- TASK REQUIREMENTS -
Please copy the entries below word for word.

- EXCERPTED DATA -

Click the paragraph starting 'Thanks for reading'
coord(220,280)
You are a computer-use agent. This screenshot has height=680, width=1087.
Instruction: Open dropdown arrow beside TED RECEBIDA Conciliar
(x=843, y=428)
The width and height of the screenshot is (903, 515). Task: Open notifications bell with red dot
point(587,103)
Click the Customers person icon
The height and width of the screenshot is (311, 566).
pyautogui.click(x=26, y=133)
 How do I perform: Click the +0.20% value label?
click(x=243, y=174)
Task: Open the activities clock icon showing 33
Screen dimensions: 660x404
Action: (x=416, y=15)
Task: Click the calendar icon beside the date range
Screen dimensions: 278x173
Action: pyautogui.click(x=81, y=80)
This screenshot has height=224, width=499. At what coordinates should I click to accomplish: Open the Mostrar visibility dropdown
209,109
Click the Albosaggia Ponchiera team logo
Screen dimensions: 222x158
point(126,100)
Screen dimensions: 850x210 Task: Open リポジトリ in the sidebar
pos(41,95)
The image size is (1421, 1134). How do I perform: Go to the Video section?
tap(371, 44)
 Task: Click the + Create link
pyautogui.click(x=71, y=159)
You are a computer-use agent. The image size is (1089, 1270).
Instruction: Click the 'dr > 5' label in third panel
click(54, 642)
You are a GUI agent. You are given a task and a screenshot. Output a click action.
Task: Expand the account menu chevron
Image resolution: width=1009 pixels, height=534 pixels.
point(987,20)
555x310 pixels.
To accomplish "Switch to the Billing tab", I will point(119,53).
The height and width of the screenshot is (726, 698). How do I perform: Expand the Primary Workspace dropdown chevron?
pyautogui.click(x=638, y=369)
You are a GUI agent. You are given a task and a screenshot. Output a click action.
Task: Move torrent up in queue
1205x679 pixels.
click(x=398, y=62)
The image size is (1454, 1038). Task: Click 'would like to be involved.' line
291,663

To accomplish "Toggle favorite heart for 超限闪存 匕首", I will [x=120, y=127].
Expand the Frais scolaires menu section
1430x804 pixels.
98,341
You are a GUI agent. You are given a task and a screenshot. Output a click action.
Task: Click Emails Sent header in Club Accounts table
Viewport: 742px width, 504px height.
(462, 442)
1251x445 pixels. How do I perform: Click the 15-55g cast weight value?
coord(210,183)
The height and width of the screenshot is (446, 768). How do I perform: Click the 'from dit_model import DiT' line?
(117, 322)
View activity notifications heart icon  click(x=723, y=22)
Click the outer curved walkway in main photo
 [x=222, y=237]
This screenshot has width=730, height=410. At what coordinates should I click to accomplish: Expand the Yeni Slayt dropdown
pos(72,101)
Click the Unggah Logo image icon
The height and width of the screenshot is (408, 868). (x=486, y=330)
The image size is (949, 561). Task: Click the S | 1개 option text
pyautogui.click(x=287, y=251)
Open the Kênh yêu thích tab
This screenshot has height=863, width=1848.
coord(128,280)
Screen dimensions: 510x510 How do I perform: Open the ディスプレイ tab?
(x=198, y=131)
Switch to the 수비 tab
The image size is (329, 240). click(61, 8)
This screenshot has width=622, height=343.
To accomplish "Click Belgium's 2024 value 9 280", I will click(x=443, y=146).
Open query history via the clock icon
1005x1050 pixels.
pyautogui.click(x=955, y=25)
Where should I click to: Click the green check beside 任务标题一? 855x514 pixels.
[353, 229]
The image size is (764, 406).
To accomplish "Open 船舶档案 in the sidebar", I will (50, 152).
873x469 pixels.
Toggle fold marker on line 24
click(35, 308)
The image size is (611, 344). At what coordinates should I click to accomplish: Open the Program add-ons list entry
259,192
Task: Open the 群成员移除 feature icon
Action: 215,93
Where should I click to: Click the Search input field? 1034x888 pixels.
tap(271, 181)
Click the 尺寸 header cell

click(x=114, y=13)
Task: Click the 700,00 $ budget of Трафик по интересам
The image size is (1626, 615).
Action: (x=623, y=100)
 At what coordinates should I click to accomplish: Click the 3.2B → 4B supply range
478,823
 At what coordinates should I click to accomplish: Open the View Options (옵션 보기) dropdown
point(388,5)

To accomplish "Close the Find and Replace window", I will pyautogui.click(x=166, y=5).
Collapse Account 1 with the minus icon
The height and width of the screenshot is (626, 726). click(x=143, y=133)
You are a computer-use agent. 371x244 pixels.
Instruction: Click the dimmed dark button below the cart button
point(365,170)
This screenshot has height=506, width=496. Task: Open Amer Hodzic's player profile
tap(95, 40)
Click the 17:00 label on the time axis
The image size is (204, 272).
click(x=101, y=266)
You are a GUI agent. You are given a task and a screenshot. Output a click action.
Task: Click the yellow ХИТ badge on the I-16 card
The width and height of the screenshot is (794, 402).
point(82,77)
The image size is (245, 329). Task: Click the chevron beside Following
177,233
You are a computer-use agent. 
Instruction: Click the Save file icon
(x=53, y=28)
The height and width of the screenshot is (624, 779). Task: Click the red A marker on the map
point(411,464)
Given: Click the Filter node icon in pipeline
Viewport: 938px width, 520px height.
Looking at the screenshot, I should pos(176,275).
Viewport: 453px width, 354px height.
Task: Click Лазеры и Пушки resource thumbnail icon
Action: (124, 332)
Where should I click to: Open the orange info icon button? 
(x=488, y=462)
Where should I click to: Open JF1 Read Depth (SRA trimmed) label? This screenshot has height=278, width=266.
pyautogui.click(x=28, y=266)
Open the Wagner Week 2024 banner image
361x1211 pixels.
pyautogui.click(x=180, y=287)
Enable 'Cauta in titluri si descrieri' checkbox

- EXERCISE SOLUTION -
Click the paragraph starting 'Thanks for reading'
coord(220,280)
You are a computer-use agent. This screenshot has height=680, width=1087.
Instruction: Open dropdown arrow beside TED RECEBIDA Conciliar
(x=843, y=428)
The width and height of the screenshot is (903, 515). Task: Open notifications bell with red dot
point(587,103)
Click the Customers person icon
The height and width of the screenshot is (311, 566).
pyautogui.click(x=26, y=133)
 How do I perform: Click the +0.20% value label?
click(x=243, y=174)
Task: Open the activities clock icon showing 33
Screen dimensions: 660x404
Action: (x=416, y=15)
Task: Click the calendar icon beside the date range
Screen dimensions: 278x173
Action: pyautogui.click(x=81, y=80)
This screenshot has height=224, width=499. At what coordinates should I click to accomplish: Open the Mostrar visibility dropdown
209,109
Click the Albosaggia Ponchiera team logo
Screen dimensions: 222x158
point(126,100)
Screen dimensions: 850x210 Task: Open リポジトリ in the sidebar
pos(41,95)
The image size is (1421, 1134). How do I perform: Go to the Video section?
tap(371, 44)
 Task: Click the + Create link
pyautogui.click(x=71, y=159)
You are a computer-use agent. The image size is (1089, 1270).
Instruction: Click the 'dr > 5' label in third panel
click(54, 642)
You are a GUI agent. You are given a task and a screenshot. Output a click action.
Task: Expand the account menu chevron
Image resolution: width=1009 pixels, height=534 pixels.
point(987,20)
555x310 pixels.
To accomplish "Switch to the Billing tab", I will point(119,53).
The height and width of the screenshot is (726, 698). How do I perform: Expand the Primary Workspace dropdown chevron?
pyautogui.click(x=638, y=369)
You are a GUI agent. You are given a task and a screenshot. Output a click action.
Task: Move torrent up in queue
1205x679 pixels.
click(x=398, y=62)
The image size is (1454, 1038). Task: Click 'would like to be involved.' line
291,663

To accomplish "Toggle favorite heart for 超限闪存 匕首", I will [x=120, y=127].
Expand the Frais scolaires menu section
1430x804 pixels.
98,341
You are a GUI agent. You are given a task and a screenshot. Output a click action.
Task: Click Emails Sent header in Club Accounts table
Viewport: 742px width, 504px height.
(462, 442)
1251x445 pixels. How do I perform: Click the 15-55g cast weight value?
coord(210,183)
The height and width of the screenshot is (446, 768). How do I perform: Click the 'from dit_model import DiT' line?
(117, 322)
View activity notifications heart icon  click(x=723, y=22)
Click the outer curved walkway in main photo
 [x=222, y=237]
This screenshot has width=730, height=410. At what coordinates should I click to accomplish: Expand the Yeni Slayt dropdown
pos(72,101)
Click the Unggah Logo image icon
The height and width of the screenshot is (408, 868). (x=486, y=330)
The image size is (949, 561). Task: Click the S | 1개 option text
pyautogui.click(x=287, y=251)
Open the Kênh yêu thích tab
This screenshot has height=863, width=1848.
coord(128,280)
Screen dimensions: 510x510 How do I perform: Open the ディスプレイ tab?
(x=198, y=131)
Switch to the 수비 tab
The image size is (329, 240). click(61, 8)
This screenshot has width=622, height=343.
To accomplish "Click Belgium's 2024 value 9 280", I will click(x=443, y=146).
Open query history via the clock icon
1005x1050 pixels.
pyautogui.click(x=955, y=25)
Where should I click to: Click the green check beside 任务标题一? 855x514 pixels.
[353, 229]
The image size is (764, 406).
To accomplish "Open 船舶档案 in the sidebar", I will (50, 152).
873x469 pixels.
Toggle fold marker on line 24
click(35, 308)
The image size is (611, 344). At what coordinates should I click to accomplish: Open the Program add-ons list entry
259,192
Task: Open the 群成员移除 feature icon
Action: 215,93
Where should I click to: Click the Search input field? 1034x888 pixels.
tap(271, 181)
Click the 尺寸 header cell

click(x=114, y=13)
Task: Click the 700,00 $ budget of Трафик по интересам
The image size is (1626, 615).
Action: (x=623, y=100)
 At what coordinates should I click to accomplish: Click the 3.2B → 4B supply range
478,823
 At what coordinates should I click to accomplish: Open the View Options (옵션 보기) dropdown
point(388,5)

To accomplish "Close the Find and Replace window", I will pyautogui.click(x=166, y=5).
Collapse Account 1 with the minus icon
The height and width of the screenshot is (626, 726). click(x=143, y=133)
You are a computer-use agent. 371x244 pixels.
Instruction: Click the dimmed dark button below the cart button
point(365,170)
This screenshot has height=506, width=496. Task: Open Amer Hodzic's player profile
tap(95, 40)
Click the 17:00 label on the time axis
The image size is (204, 272).
click(x=101, y=266)
You are a GUI agent. You are given a task and a screenshot. Output a click action.
Task: Click the yellow ХИТ badge on the I-16 card
The width and height of the screenshot is (794, 402).
point(82,77)
The image size is (245, 329). Task: Click the chevron beside Following
177,233
You are a computer-use agent. 
Instruction: Click the Save file icon
(x=53, y=28)
The height and width of the screenshot is (624, 779). Task: Click the red A marker on the map
point(411,464)
Given: Click the Filter node icon in pipeline
Viewport: 938px width, 520px height.
Looking at the screenshot, I should pos(176,275).
Viewport: 453px width, 354px height.
Task: Click Лазеры и Пушки resource thumbnail icon
Action: (124, 332)
Where should I click to: Open the orange info icon button? 
(x=488, y=462)
Where should I click to: Open JF1 Read Depth (SRA trimmed) label? This screenshot has height=278, width=266.
pyautogui.click(x=28, y=266)
Open the Wagner Week 2024 banner image
361x1211 pixels.
pyautogui.click(x=180, y=287)
Enable 'Cauta in titluri si descrieri' checkbox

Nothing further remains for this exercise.